Un tel investissement de soi, une telle énergie ne peuvent avoir provenir que d’une seule source : l’étincelle de divinité qui est l’essence de l’âme de l’homme.9 Seule l’âme, sous-tendue par l’infinité de sa source divine, peut manifester une telle vigueur ; seule l’âme, pour qui l’engagement envers son Créateur est une fin en soi, nonobstant les buts visibles et les objectifs calculables, peut être la force motrice d’un travail qui n’a « ni limites, ni objet ».
L’âme de l’homme est donc sujette au galout à l’intérieur d’un galout : non seulement est-elle empêchée d’exprimer sa nature véritable, mais encore est-elle forcée de s’exprimer de manières contraires à ses désirs profonds. Non seulement est-elle restreinte dans l’être et le monde matériels, mais encore souffre-t-elle du détournement de ses forces profondes pour diriger les œuvres matérielles du moi physique. Non seulement la capacité de l’âme à s’engager de manière absolue et désintéressée est-elle inhibée et réprimée, mais elle est dénaturée vers une quête sans fin de gain matériel.

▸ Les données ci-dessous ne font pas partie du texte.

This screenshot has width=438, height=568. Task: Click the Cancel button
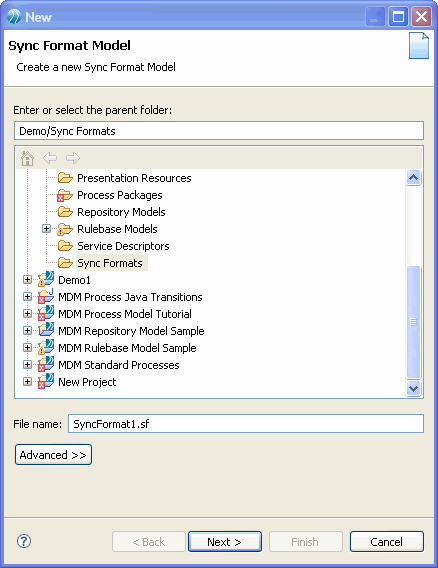coord(387,542)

Retrouver l’infini dans l’homme
La route pour sortir d’Égypte passe par le Sinaï.
La Torah régule notre implication dans le monde matériel. Elle nous enseigne que nous pouvons – et devons – travailler, créer et mener des affaires pendant les six jours de la semaine, mais que le septième jour, non seulement tout travail doit cesser, mais nous devons nous pénétrer d’un état d’esprit dans lequel « tout ton travail est accompli ».10 Au quotidien, elle nous demande de créer des plages horaires inamovibles consacrées à l’étude de la Torah et à la prière. Et, en permanence, une multitude de lois de la Torah définissent ce qui est permis et ce qui ne l’est pas, dans le travail et dans les loisirs.
La Torah nous enjoint également de « consommer le produit de nos mains », c’est-à-dire de n’investir que nos facultés externes dans le labeur pour gagner notre subsistance, réservant nos talents les plus raffinés à la poursuite de buts spirituels.11 Et elle insiste sur le fait que toutes les aspirations matérielles ne doivent être seulement un moyen, seulement un réceptacle pour recevoir les bénédictions divines et un outil pour nous aider dans le travail de notre vie d’apporter la divinité et la sainteté dans notre monde.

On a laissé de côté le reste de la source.